Он кричал, все лицо у него было в кровоподтеках и синяках, слипшиеся волосы всклокочены, нос невероятно раздут, а из распухших глаз лились слезы. Френки протянула руку – такую бледную-бледную, такую холодную руку – и нежно коснулась его лба.
– Если бы только я знала тебя раньше… если бы только…
Дак разрыдался; он чувствовал, как слезы неудержимо заливают глаза, нос, рот, причиняя жгучую боль, чуть ли не душат его; Френки он видел как будто сквозь туман: она словно колыхалась – такая
– Мне нужно идти, Дак; мне и вправду нужно…
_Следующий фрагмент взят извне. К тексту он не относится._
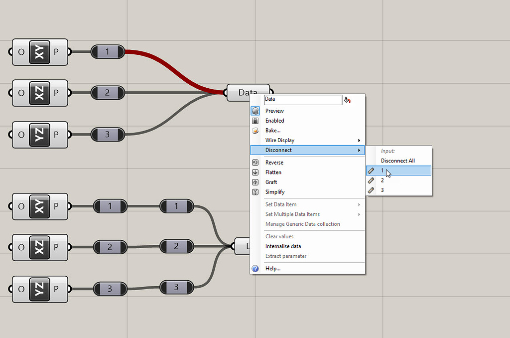Click the Bake icon in the context menu
The image size is (510, 338).
click(x=255, y=130)
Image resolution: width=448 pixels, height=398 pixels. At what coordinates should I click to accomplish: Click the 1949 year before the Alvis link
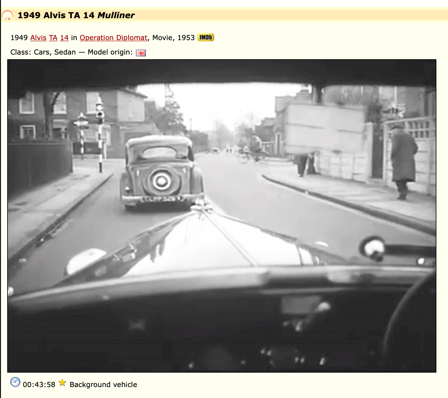coord(19,38)
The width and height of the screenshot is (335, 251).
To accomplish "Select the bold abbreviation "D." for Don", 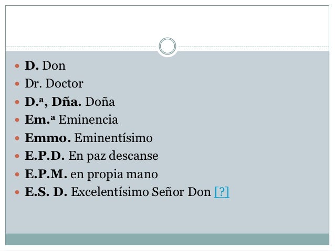I will [32, 66].
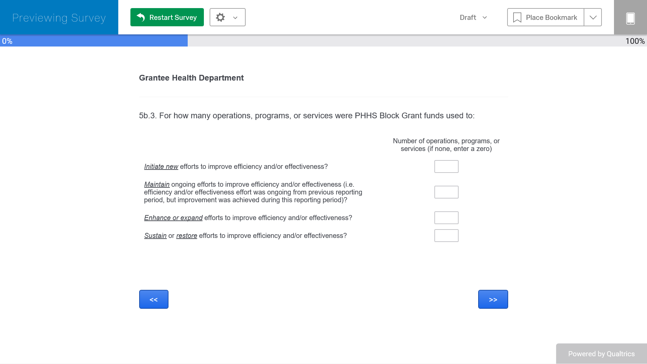Go back with the << button
The height and width of the screenshot is (364, 647).
coord(154,299)
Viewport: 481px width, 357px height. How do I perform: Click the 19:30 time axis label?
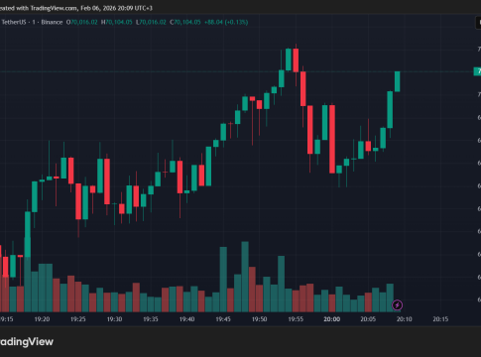(114, 319)
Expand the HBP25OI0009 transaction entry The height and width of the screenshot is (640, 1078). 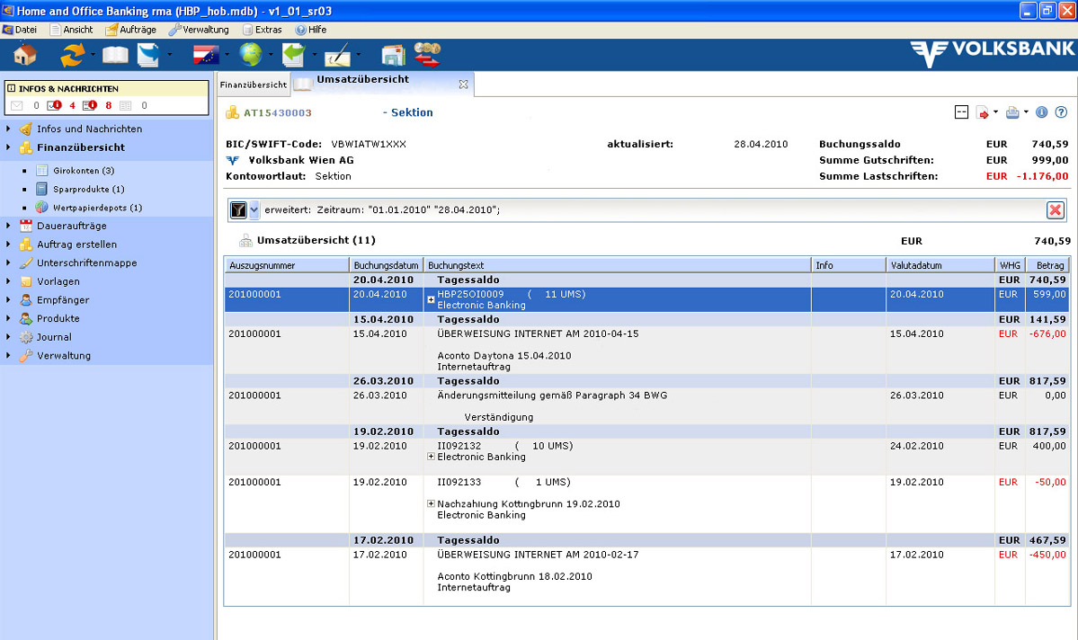pyautogui.click(x=432, y=299)
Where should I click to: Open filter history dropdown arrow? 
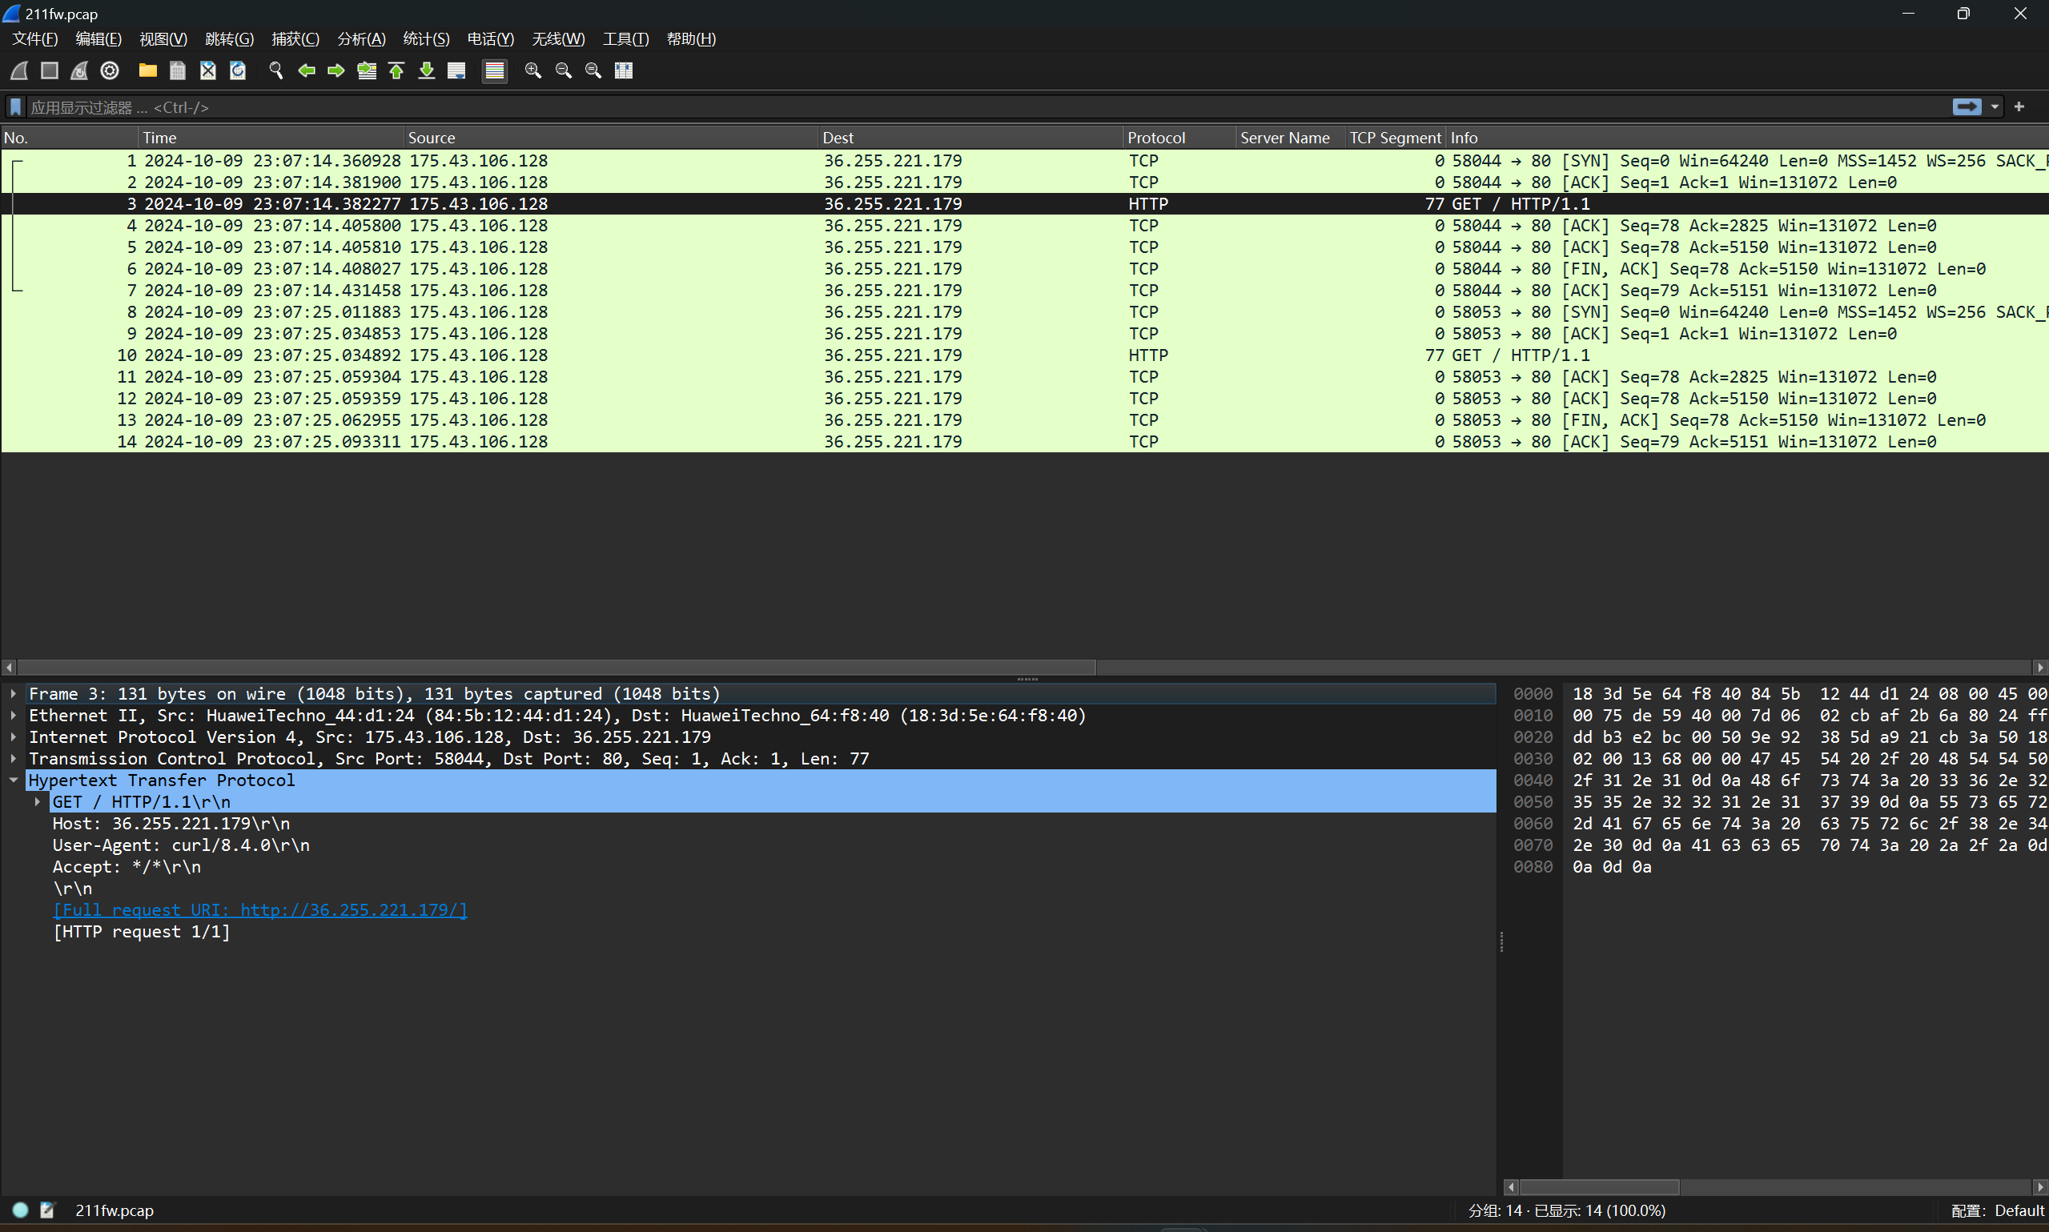click(x=1994, y=107)
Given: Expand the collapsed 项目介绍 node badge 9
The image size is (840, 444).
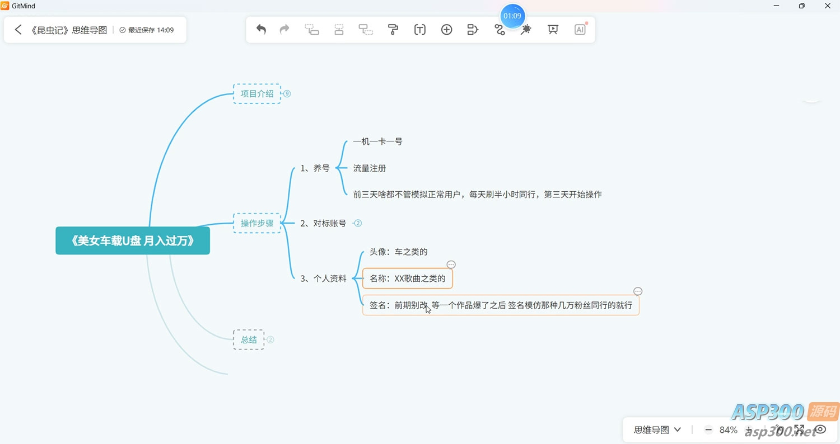Looking at the screenshot, I should pyautogui.click(x=287, y=94).
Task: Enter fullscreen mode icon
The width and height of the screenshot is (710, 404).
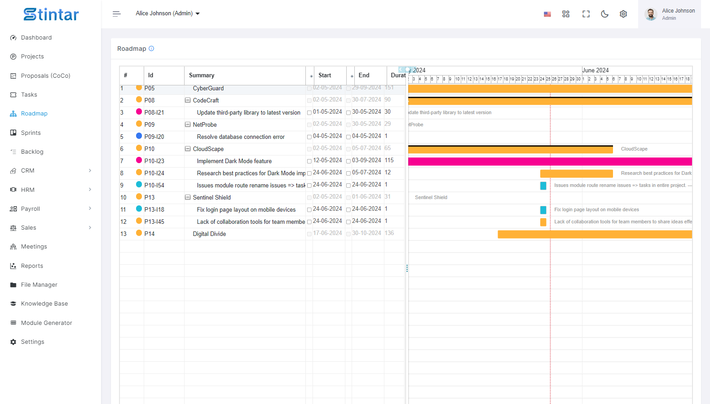Action: pos(586,14)
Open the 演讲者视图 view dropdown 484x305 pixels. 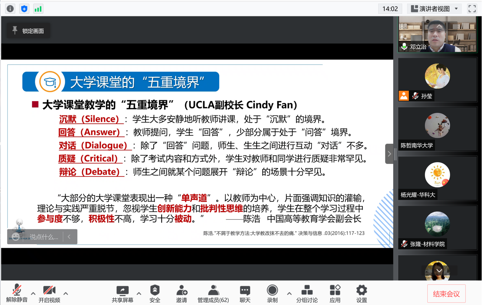[x=434, y=9]
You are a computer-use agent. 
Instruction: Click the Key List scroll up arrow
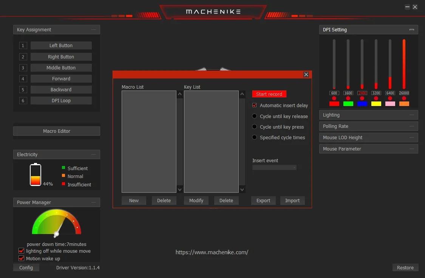242,94
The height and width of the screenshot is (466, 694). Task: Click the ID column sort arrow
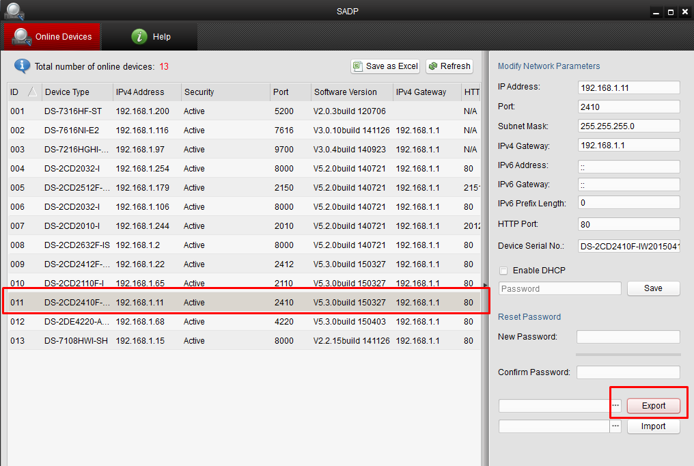pyautogui.click(x=32, y=92)
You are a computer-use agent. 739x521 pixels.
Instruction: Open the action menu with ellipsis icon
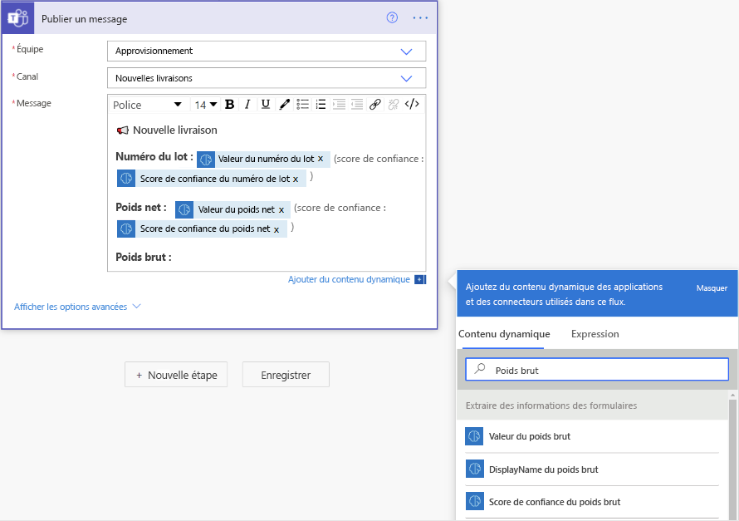point(420,17)
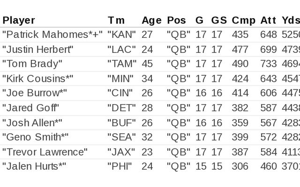Click the Tm column header
This screenshot has height=187, width=300.
[116, 21]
Он икнул и, вытянув руку, поймал ее за хрупкое холодное запястье. Что-то у нее с кожей. Кожа Френки приобрела какой-то безобразный землистый оттенок. Раздался дикий смех: смеялось нечто – догоравшее, похожее на черного паука – черного паука боли. Френки посмотрела на руку Дака, обнявшую ее, в синих прожилках, запястье.
– Ты же сам видишь, что все кончено.
Голос ее доносился как бы издалека, стал каким-то странным:
– Я так устала, Дак, наверное, я сейчас…
– Нет!
Дак взревел, сдернул сумку с пожарного крана, не выпустив при этом из руки запястья Френки, нагнулся и гибким движением забросил девушку себе на плечи. И двинулся в путь, выставив перед собой помповое ружье – словно обагренный кровью злодей с добычей на плечах. Он взял курс на станцию обслуживания. Френки была почти невесомой – легкое холодное прикосновение к затылку, холодное запястье в его ладони. Френки ничего не говорила – она едва дышала, прикрыв глаза, и была так бледна, что казалась голубой.
На площади, словно рдеющая куча углей, дотлевал Френк Мартин, и от него жутко несло паленым поросенком.
Славный белый поросенок
Ты гуляй ты мне не нужен
Гадкий черный поросенок
Нынче съем тебя на ужин
НЕТ!
Лори внезапно проснулся; во рту пересохло, меж бедер было мокро. Уснул! Уснул и написал в штаны! Сердце в груди бешено колотилось. Пару секунд он пребывал в сладчайшем заблуждении: всего лишь жуткий кошмарный сон; потом локтем наткнулся на Джема и понял, что все это будет продолжаться и дальше. Он шепнул во тьме шкафа:
– Джем!
– Ну что?
– Я заснул.
– Я тоже.
– Ничего не слышно. Наверное, она вышла куда-нибудь.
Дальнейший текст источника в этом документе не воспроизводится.